▸ **Written request 1**:
Can you edit the records from the line with "Image resolution: width=1280 pixels, height=646" to the line with "[x=362, y=54]", replacing "gift box" with "gift bag" and keeping all else the same?

--- start Document passage ---

Thus, on May 9, 1945, the day to be celebrated each year in the Islands as Liberation Day, the British troops arrived. Winnie went with the crowds through the festooned streets to see the British troops, the crowd bursting forth with “God Save the King” as the flag was unfurled. Winnie was struck by the ruddy faces and solid frames of the soldiers, in such stark contrast to the “grey and yellow” faces and skeletal physique of the Islanders: “I had forgotten that people could look like that.” It was joy unmarred by any concerns but the appreciation for being free, and many had tears in their eyes while watching the scene unfold.
114
It was best summed up by Dorothy Higgs's small display of the triumph of survival when she wrote, “We are alive and well and
BRITISH
again!!!”
115

AND THE VAGARIES OF TIME AND MEMORY

There have been many years to try and sort out the Occupation experience since the heady days of Liberation, but certain factors seem to intervene and make understanding difficult. In reading some of the most recent accounts, including those from British journalism, one sticking point has been the lack of Guernsey civilian retaliation against the German forces or known collaborators, fraternizers, or profiteers. One issue concerns our sense of what constitutes retaliation. Where were the photographs of women with shaved heads clutching their German-fathered babies and fleeing from angry, taunting mobs? Where were signs of overt retaliation, such as swastikas painted on buildings, pointing out businesses and individuals known to have collaborated or fraternized? Did this mean, as some imply, that the Guernsey Islanders were all collaborators/fraternizers or perfectly comfortable with those who were? Does it mean, as others imply, that John Leale's speech on May 23 lulled a sheeplike populace into acceptance that all decisions made by their leaders during the Occupation were uniformly sound?

--- end Document passage ---

▸ **Written request 2**:
Could you write out the passage on Guernsey's Liberation word for word, from "Thus, on May" to "the scene unfold."?

--- start Data for this task ---

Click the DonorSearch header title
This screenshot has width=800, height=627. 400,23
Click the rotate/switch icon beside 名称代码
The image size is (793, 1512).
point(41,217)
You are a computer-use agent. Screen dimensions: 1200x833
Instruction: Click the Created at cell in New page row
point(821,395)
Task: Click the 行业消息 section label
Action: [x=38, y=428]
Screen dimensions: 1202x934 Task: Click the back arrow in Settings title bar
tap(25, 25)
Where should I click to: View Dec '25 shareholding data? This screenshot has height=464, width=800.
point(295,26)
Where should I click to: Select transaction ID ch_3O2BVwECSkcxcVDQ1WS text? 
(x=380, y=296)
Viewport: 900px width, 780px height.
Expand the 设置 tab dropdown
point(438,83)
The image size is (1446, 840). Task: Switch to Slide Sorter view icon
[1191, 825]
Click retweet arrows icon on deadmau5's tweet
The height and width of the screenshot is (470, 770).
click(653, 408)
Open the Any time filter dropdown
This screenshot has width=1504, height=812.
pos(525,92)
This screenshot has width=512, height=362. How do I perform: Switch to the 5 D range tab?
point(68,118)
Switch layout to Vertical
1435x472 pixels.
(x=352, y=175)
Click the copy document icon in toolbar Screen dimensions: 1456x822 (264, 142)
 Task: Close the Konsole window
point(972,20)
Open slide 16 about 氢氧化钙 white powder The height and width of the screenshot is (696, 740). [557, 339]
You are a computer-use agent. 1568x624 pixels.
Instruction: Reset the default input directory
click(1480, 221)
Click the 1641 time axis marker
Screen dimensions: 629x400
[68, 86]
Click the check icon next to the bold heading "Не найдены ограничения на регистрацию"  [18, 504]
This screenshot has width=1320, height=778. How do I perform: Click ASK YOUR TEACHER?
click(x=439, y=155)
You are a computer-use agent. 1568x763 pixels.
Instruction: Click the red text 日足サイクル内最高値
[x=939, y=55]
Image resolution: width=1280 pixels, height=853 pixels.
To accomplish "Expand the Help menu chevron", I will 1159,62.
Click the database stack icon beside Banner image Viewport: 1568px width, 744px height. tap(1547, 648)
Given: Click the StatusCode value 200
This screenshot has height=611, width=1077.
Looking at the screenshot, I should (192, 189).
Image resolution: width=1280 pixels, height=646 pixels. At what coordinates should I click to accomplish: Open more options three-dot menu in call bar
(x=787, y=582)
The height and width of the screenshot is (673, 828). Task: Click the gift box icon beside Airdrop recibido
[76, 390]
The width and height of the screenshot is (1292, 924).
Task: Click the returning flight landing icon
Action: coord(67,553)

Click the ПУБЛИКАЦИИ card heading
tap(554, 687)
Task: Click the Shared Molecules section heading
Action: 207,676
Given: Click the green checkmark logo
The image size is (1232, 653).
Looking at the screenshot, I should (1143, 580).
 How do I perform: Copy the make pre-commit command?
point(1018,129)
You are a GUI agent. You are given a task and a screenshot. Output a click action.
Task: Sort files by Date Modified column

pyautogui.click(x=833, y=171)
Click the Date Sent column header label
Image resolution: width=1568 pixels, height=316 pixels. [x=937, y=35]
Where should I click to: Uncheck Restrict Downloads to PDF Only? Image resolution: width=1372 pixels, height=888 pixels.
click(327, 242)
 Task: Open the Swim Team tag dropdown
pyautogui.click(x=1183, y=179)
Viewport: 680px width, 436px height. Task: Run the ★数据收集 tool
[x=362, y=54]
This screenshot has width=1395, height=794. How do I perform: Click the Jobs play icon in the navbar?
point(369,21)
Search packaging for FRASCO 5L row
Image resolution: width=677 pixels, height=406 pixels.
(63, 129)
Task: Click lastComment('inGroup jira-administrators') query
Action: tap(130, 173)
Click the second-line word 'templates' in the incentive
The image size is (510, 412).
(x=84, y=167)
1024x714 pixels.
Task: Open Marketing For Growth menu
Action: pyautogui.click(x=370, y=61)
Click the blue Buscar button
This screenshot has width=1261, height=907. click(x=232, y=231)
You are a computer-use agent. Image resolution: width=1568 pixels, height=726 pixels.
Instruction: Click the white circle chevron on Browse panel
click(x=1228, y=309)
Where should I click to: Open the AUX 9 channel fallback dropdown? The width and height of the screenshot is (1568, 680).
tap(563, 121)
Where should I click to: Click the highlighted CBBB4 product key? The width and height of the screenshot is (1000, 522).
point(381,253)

--- end Data for this task ---

▸ **Task answer 1**:
Image resolution: width=1280 pixels, height=646 pixels. At what coordinates should I click to accomplish: Open more options three-dot menu in call bar
(x=787, y=582)
The height and width of the screenshot is (673, 828). Task: Click the gift bag icon beside Airdrop recibido
[76, 390]
The width and height of the screenshot is (1292, 924).
Task: Click the returning flight landing icon
Action: coord(67,553)

Click the ПУБЛИКАЦИИ card heading
tap(554, 687)
Task: Click the Shared Molecules section heading
Action: 207,676
Given: Click the green checkmark logo
The image size is (1232, 653).
Looking at the screenshot, I should (1143, 580).
 How do I perform: Copy the make pre-commit command?
point(1018,129)
You are a GUI agent. You are given a task and a screenshot. Output a click action.
Task: Sort files by Date Modified column

pyautogui.click(x=833, y=171)
Click the Date Sent column header label
Image resolution: width=1568 pixels, height=316 pixels. [x=937, y=35]
Where should I click to: Uncheck Restrict Downloads to PDF Only? Image resolution: width=1372 pixels, height=888 pixels.
click(327, 242)
 Task: Open the Swim Team tag dropdown
pyautogui.click(x=1183, y=179)
Viewport: 680px width, 436px height. Task: Run the ★数据收集 tool
[x=362, y=54]

▸ **Task answer 2**:
Thus, on May 9, 1945, the day to be celebrated each year in the Islands as Liberation Day, the British troops arrived. Winnie went with the crowds through the festooned streets to see the British troops, the crowd bursting forth with “God Save the King” as the flag was unfurled. Winnie was struck by the ruddy faces and solid frames of the soldiers, in such stark contrast to the “grey and yellow” faces and skeletal physique of the Islanders: “I had forgotten that people could look like that.” It was joy unmarred by any concerns but the appreciation for being free, and many had tears in their eyes while watching the scene unfold.